Nvidia on Tuesday unleashed a revamped version of its next-generation Grace Hopper Superchip platform with HBM3e memory for artificial intelligence and high-performance computing. The new version of the GH200 Grace Hopper features the same Grace CPU and GH100 Hopper compute GPU but comes with HBM3e memory boasting higher capacity and bandwidth.
The new GH200 Grace Hopper Superchip is based on the 72-core Grace CPU outfitted with 480 GB of ECC LPDDR5X memory as well as the GH100 compute GPU that is paired with 141 GB of HBM3E memory that comes in six 24 GB stacks and uses a 6,144-bit memory interface. While Nvidia physically installs 144 GB of memory, only 141 GB is accessible for better yields.
Nvidia’s current GH200 Grace Hopper Superchip comes with 96 GB of HBM3 memory, providing bandwidth of less than 4 TB/s. By contrast, the new model ups memory capacity by around 50% and increases bandwidth by over 25%. Such massive improvements enable the new platform to run larger AI models than the original version and provide tangible performance improvements (which will be particularly important for training).
According to Nvidia, Nvidia’s GH200 Grace Hopper platform with HBM3 is currently in production and will be available commercially starting next month.

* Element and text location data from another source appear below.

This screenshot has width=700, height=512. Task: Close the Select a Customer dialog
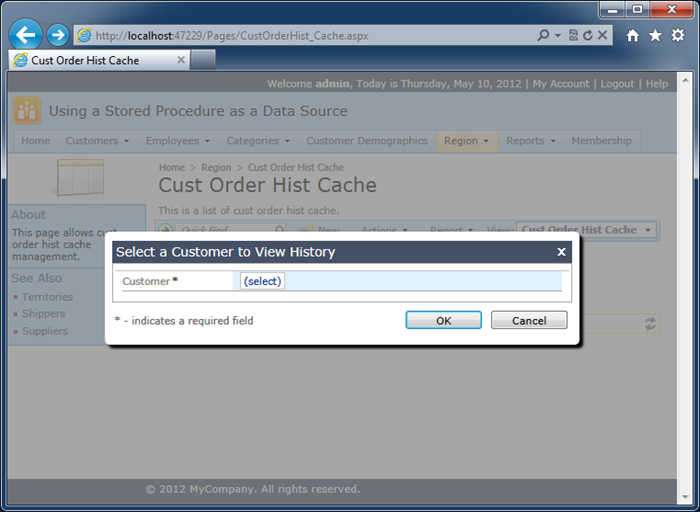click(561, 252)
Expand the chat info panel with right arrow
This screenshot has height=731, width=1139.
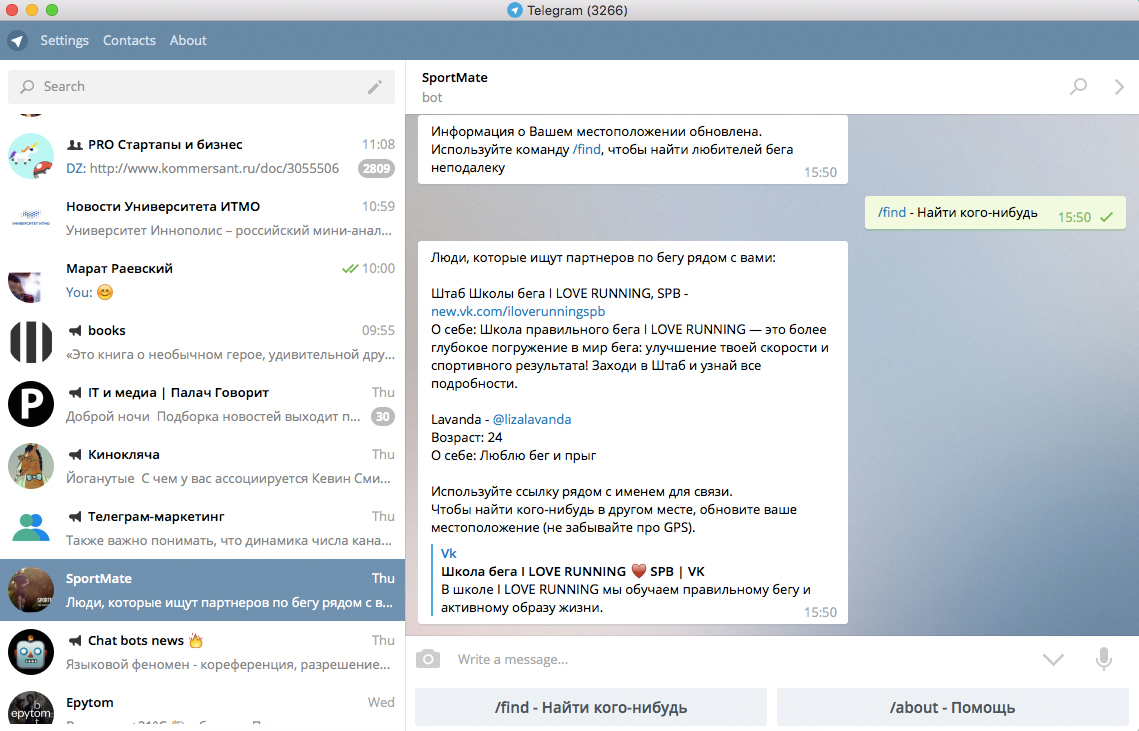pos(1119,87)
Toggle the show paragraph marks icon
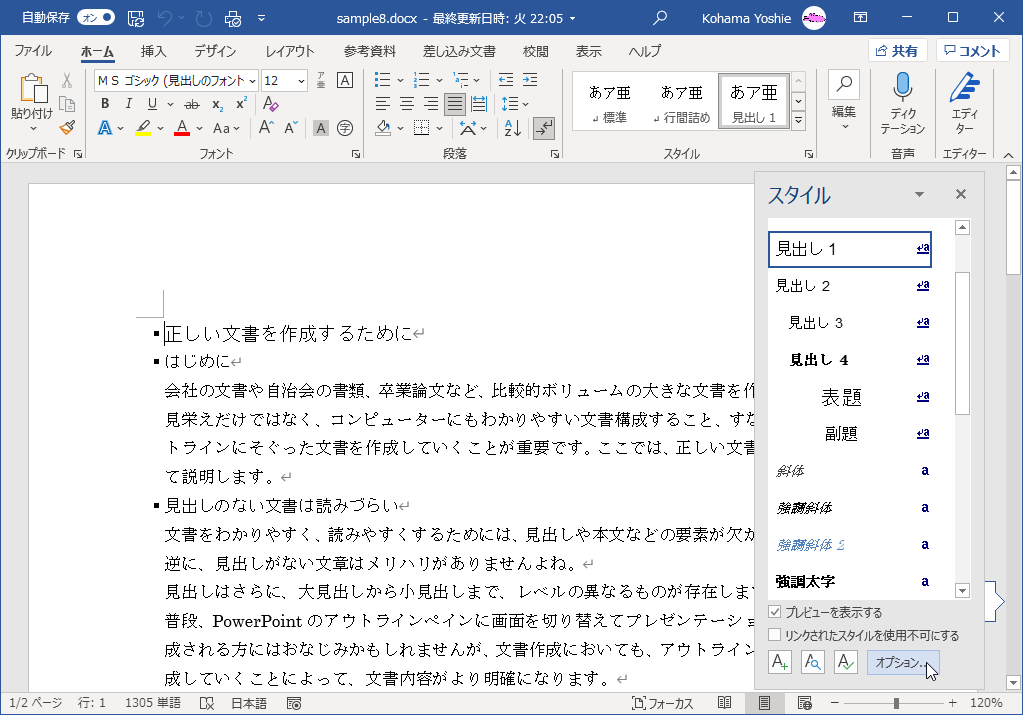This screenshot has height=715, width=1023. (543, 128)
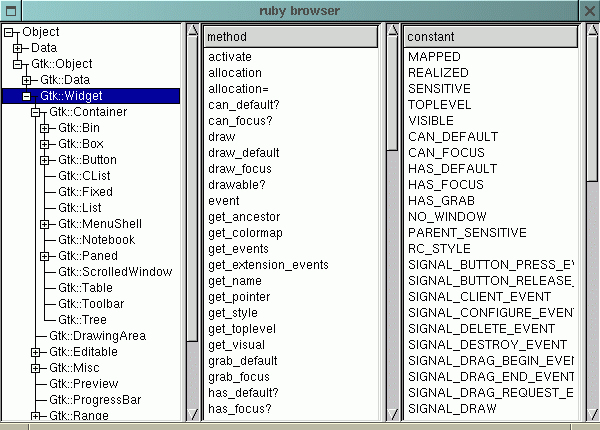Image resolution: width=600 pixels, height=430 pixels.
Task: Select Gtk::Notebook in class tree
Action: point(87,240)
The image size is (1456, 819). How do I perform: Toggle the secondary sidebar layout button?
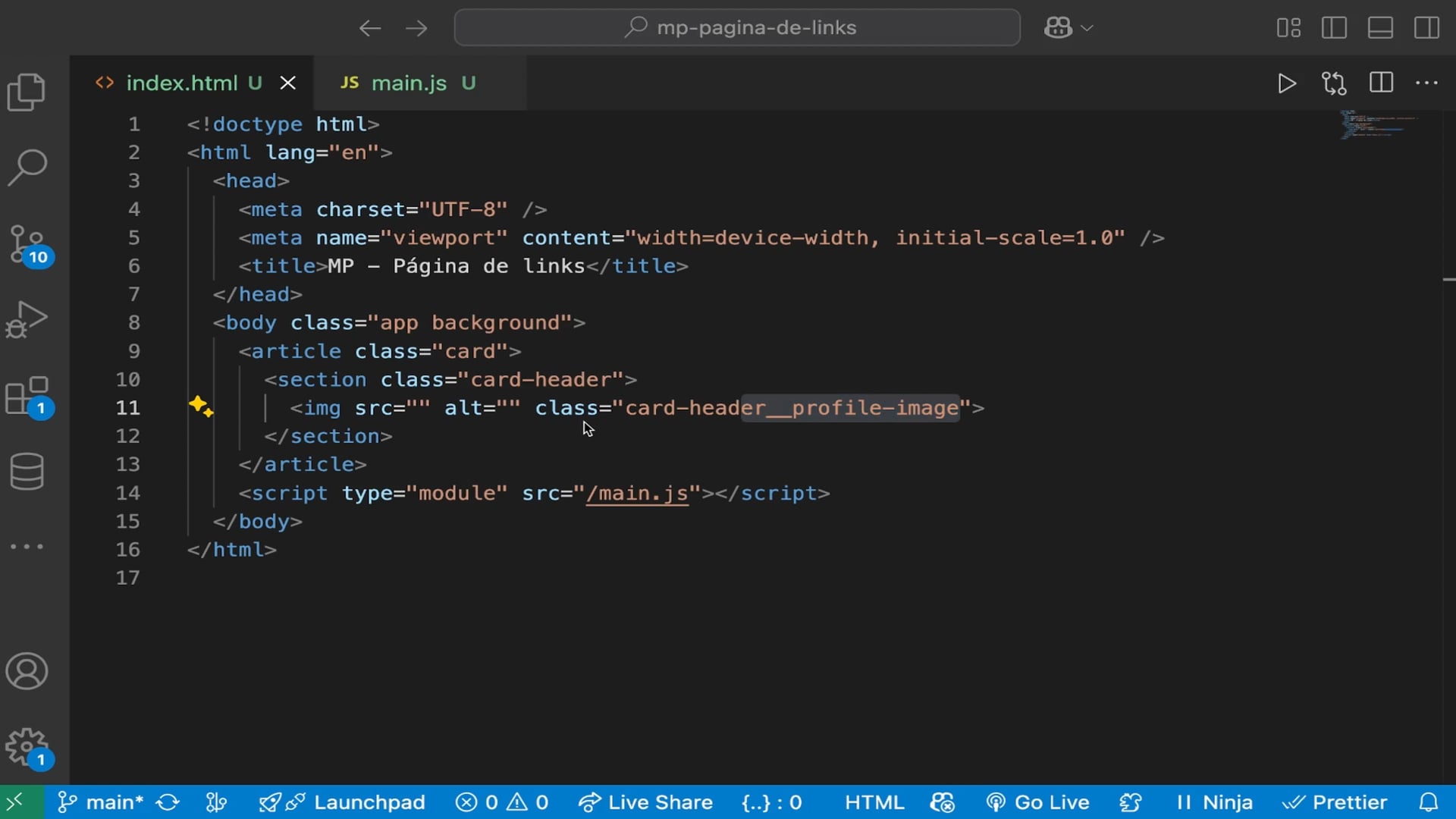1426,28

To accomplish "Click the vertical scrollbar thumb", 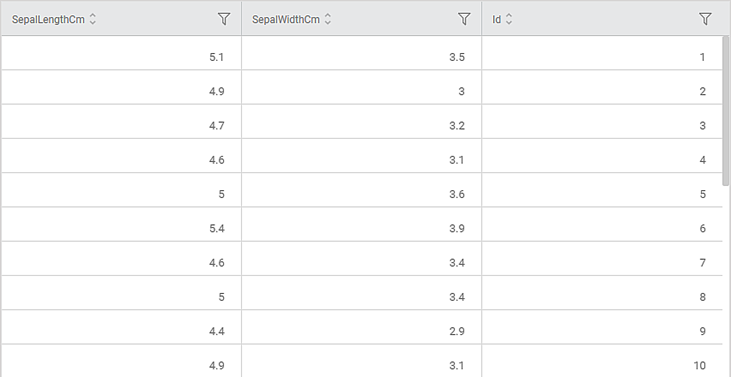I will tap(726, 111).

By contrast, the GH200 Grace Hopper platform with HBM3e is now sampling and is expected to be available in the second quarter of 2024. Nvidia stressed that the new GH200 Grace Hopper uses the same Grace CPU and GH100 GPU silicon as the original version, so the company will not need to ramp up any new revisions or steppings.
Nvidia says that the original GH200 with HBM3 and the improved GH200 with HBM3E will co-exist on the market, which means that the latter will be sold at a premium given its higher performance enabled by the more advanced memory.
“To meet surging demand for generative AI, data centers require accelerated computing platforms with specialized needs,” said Jensen Huang, chief executive of Nvidia. “The new GH200 Grace Hopper Superchip platform delivers this with exceptional memory technology and bandwidth to improve throughput, the ability to connect GPUs to aggregate performance without compromise, and a server design that can be easily deployed across the entire data center.”
Nvidia’s next-generation Grace Hopper Superchip platform with HBM3e is fully compatible with Nvidia’s MGX server specification and is, therefore drop-in compatible with existing server designs.